Afterwards we headed into Firenze to meet our tour guide Veronica for a walk through the Uffizi gallery. Oh, goodness! At the risk of sounding extremely nerdy, I get chill bumps just thinking about all the master's works we saw today! Botticelli, Leonardo, Michelangelo, etc. Comparing the Medieval art to the Renaissance art was interesting and fun (I hope for ALL). I thought that our guide wasn't too long, wasn't too short; I know that it's healthy and smart to expand our knowledge, so I was pleased with the students' respect and courtesy shown to the tour guide. She truly did a great job. A couple of students even asked questions. We're fortunate to be able to listen to people from whom we can learn instead of trying to figure out everything by ourselves! The last picture posted is a group photo on a balcony at the Uffizi. I'm trying not to be too annoying about the group photos, but we're heading to Pisa and Cinque Terre tomorrow, so they'd better get ready for some more! At least I warned them at the beginning of the trip about my "feeling a group photo!" They've been sweetly and politely humoring me.

Monday, June 20, 2011

Monday in Scandicci

It's been a good day at ol' Avanti - feels like home now... We've (some of us) done laundry and gotten ready for the week, we've worked out, we've had classes, and we've had a little ping-pong battle, too. We have chapel in ten minutes, and the Bible class will wrap up our day. We head into "town" tomorrow to go to the Uffizi as a group. We'll have a guide show us paintings and sculptures by the masters right in the middle of the Renaissance city.
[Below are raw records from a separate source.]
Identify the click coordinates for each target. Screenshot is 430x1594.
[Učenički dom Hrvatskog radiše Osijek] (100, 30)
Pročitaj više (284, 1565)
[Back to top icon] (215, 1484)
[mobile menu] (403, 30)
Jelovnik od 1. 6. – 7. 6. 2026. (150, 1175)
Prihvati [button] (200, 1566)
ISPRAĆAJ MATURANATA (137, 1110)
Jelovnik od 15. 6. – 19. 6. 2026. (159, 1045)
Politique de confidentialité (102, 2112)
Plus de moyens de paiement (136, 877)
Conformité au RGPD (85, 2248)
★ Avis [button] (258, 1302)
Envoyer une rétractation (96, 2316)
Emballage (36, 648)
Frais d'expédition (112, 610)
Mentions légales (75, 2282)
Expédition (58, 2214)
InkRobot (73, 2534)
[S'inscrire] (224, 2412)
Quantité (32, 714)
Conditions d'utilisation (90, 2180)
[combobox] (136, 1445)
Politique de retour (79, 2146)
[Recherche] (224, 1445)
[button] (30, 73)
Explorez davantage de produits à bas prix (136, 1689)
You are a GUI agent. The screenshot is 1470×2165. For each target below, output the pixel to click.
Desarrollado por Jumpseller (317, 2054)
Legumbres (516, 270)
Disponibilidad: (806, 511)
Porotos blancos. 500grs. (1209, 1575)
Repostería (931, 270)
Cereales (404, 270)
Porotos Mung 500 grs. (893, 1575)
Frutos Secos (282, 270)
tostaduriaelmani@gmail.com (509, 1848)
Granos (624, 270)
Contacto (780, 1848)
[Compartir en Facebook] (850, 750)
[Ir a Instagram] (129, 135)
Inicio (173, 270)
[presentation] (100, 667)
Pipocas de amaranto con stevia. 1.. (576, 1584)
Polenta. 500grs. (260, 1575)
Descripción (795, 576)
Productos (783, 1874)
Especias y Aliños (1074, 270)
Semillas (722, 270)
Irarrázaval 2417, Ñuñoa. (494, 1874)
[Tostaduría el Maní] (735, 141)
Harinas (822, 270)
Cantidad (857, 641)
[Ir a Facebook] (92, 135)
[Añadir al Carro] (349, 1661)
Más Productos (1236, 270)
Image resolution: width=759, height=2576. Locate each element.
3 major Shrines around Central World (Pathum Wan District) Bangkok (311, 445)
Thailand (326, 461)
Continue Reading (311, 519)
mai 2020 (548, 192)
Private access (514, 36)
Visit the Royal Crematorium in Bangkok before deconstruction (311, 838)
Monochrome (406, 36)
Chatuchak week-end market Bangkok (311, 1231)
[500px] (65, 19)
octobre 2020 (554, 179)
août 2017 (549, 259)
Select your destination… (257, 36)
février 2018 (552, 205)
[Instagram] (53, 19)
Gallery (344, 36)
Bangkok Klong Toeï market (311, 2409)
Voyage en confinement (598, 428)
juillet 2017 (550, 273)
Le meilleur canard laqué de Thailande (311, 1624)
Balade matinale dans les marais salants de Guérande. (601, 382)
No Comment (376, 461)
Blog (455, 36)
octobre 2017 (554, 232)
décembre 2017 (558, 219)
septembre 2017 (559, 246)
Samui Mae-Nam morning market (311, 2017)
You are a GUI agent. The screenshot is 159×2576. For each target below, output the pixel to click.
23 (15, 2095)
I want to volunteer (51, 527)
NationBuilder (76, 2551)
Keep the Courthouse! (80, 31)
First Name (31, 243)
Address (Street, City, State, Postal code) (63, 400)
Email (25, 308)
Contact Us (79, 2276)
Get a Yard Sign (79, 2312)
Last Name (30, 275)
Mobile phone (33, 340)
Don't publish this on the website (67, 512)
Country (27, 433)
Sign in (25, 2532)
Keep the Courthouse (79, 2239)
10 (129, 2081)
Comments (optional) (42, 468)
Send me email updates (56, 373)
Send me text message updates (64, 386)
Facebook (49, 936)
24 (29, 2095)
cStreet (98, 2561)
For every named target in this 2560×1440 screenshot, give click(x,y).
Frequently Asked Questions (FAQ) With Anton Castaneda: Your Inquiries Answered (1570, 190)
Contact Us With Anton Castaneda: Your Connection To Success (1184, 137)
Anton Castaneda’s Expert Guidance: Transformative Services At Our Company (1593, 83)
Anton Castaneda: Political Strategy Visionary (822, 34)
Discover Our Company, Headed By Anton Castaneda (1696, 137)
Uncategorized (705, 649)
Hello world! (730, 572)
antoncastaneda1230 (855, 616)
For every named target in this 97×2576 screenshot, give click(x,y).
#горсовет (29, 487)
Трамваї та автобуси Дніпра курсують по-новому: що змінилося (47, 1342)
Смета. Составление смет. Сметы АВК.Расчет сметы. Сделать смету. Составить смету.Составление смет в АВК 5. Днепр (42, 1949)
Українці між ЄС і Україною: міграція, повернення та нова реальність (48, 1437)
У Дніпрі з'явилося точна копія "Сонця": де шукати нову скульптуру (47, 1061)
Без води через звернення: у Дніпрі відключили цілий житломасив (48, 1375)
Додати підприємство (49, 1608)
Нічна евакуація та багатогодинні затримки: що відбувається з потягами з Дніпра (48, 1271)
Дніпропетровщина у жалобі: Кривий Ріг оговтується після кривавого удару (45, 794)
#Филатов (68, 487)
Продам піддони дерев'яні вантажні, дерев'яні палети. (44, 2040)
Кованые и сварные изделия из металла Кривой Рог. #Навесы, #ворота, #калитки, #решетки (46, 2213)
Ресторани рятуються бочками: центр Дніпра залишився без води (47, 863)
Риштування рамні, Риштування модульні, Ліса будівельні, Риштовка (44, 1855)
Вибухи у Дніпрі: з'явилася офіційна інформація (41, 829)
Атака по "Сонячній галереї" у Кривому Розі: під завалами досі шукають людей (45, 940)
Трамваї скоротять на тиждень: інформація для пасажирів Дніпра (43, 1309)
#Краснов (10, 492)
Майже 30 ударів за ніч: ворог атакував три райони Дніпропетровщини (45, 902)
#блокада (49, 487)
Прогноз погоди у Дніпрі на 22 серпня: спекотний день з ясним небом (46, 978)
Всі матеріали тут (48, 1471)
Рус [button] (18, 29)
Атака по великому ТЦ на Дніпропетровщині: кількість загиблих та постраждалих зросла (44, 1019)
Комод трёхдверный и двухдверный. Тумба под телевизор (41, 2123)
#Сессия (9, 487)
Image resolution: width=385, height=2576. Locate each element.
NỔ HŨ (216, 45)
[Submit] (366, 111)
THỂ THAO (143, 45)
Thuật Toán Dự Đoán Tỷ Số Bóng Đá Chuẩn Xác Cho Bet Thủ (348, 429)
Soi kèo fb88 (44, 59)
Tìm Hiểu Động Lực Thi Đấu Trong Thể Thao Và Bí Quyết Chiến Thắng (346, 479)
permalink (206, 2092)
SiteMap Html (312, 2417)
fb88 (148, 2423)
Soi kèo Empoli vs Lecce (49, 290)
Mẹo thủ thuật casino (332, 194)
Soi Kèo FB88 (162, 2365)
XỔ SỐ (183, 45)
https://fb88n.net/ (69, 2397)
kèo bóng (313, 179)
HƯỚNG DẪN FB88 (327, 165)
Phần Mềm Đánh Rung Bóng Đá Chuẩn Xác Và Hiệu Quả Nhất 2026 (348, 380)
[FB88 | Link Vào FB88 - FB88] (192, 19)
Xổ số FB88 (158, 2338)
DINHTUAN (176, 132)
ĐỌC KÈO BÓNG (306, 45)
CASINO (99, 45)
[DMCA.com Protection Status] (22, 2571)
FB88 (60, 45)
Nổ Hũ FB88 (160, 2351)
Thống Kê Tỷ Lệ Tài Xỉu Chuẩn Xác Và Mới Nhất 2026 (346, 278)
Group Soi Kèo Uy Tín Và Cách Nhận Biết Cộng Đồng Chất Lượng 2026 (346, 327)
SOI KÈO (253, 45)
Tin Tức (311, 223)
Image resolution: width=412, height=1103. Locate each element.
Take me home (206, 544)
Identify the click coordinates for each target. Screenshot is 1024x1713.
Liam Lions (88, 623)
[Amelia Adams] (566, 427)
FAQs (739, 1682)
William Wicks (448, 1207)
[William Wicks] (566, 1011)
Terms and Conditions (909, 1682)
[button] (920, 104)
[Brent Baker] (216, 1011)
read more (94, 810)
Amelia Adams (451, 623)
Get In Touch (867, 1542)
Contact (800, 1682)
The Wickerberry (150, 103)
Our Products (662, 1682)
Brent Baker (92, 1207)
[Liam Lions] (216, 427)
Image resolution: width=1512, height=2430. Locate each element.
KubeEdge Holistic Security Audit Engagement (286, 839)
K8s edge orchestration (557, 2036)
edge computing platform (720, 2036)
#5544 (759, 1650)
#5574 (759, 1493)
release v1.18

I love hearing your students pray at mealtimes and during chapel. They continue to be thankful for this experience, for you parents, and for the growth they are going through. I love getting to know your students. It's a pleasure for me and Clay to get to know this diverse group. It's hard to believe there's only one week left in the program. But let's not talk about that just yet!

Your Students Arrived Back Safely!!!

Whew!!! Everybody's here and has had a good (???) night's rest. All groups have had adventures to tell about -- train issues, bike tours in Paris and Munich, and hostel experiences... We'll have a picture show tonight, and the groups will tell some stories.

We had a great lunch today; Rosa knows what she's doing. I see some Italian recipe cook-flip books around here for 10 euro. If you're a mom who cooks and are interested in one of these, tell your BAT student to pick you up one; it's for a good cause, and we all can attest to the quality of the recipes! After we ate together today, Clay announced that supper will also be at Avanti, and I overhead a couple of students say, "Oh, good - this is my favorite place to eat!"